Sekyung mengerti apa yang dimaksud oleh Lomon tadi perihal feedback yang harus dia dapatkan. Sekecil apa pun itu yang diberikan oleh Yiheon seperti sekarang, Sekyung akan menghargainya.
Lalu kalau memang mereka harus jalan bersamaan, Sekyung tahu saat ini Yiheon sudah melangkah menyusulnya agar mereka bisa berjalan bersisian walaupun mungkin ia sendiri tidak menyadarinya.
Sekyung hanya perlu menunggu tanpa terburu-buru apalagi memaksa, yang bisa dilakukannya hanya mengulurkan tangan pada Yiheon, memberi tahu kalau dia selalu ada dan selalu menunggunya tanpa kurang sedikit pun.

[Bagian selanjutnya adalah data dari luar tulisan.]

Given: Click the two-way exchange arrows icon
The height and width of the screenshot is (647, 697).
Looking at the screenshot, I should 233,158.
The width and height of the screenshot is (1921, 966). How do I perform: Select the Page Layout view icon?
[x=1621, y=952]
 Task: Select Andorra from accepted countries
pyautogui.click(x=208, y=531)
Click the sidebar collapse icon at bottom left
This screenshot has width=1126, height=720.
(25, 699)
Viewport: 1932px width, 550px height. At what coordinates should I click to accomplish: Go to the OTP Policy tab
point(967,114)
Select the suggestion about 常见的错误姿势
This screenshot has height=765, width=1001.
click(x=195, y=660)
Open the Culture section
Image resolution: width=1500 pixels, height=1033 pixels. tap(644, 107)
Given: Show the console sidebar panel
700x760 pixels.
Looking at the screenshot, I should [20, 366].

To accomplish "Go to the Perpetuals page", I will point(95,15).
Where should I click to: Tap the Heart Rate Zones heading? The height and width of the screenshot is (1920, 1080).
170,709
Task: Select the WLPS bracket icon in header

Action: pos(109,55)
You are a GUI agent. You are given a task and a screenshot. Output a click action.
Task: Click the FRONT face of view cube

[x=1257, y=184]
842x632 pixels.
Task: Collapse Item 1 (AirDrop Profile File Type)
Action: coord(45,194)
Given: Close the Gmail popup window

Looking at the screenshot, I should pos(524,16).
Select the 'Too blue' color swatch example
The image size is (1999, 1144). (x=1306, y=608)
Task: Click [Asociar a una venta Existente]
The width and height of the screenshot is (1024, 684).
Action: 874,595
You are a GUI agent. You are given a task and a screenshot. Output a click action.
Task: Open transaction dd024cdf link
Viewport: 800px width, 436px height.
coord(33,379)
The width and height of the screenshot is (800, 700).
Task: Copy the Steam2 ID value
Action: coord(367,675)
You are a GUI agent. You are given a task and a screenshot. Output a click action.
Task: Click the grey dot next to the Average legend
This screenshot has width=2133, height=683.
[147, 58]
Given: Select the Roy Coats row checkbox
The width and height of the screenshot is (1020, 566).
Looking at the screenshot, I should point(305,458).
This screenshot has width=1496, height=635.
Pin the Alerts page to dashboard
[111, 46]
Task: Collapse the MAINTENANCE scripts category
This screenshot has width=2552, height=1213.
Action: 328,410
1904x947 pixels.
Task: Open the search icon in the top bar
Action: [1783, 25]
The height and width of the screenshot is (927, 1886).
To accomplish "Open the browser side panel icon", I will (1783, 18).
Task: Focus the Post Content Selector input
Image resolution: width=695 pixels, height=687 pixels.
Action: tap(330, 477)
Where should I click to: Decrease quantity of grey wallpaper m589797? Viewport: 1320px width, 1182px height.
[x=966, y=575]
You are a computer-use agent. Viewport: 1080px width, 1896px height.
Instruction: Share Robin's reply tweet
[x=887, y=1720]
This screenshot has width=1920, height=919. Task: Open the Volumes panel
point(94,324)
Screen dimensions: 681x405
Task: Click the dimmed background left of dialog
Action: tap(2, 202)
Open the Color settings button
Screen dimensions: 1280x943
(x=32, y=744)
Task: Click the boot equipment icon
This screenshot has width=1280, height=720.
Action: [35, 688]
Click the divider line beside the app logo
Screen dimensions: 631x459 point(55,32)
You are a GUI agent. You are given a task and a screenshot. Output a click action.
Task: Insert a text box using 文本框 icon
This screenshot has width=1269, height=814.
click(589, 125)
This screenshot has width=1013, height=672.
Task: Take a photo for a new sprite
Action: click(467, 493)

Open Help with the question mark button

Sebentar lagi, Sekyung tahu kalau hari itu mungkin akan tiba. Saat dia akhirnya bisa menggenggam tangan Yiheon sepenuhnya tanpa ragu karena Yiheon sendiri yang akan menyambutnya terlebih dulu.
“Abang... stop ngomong dulu, stop natap gue kayak gitu. Jantung gue udah kecepetan.”
Atau mungkin Sekyung harus mulai bersiap-siap dari sekarang karena Song Yiheon rupanya tidak sabar dalam hal apapun.
Dulu mungkin ia tidak menyadarinya tapi sekarang berbeda, si tukang ribut itu tahu jelas bagaimana hatinya berkata kalau ia benar-benar menyukai Bang Sekyung nya ini.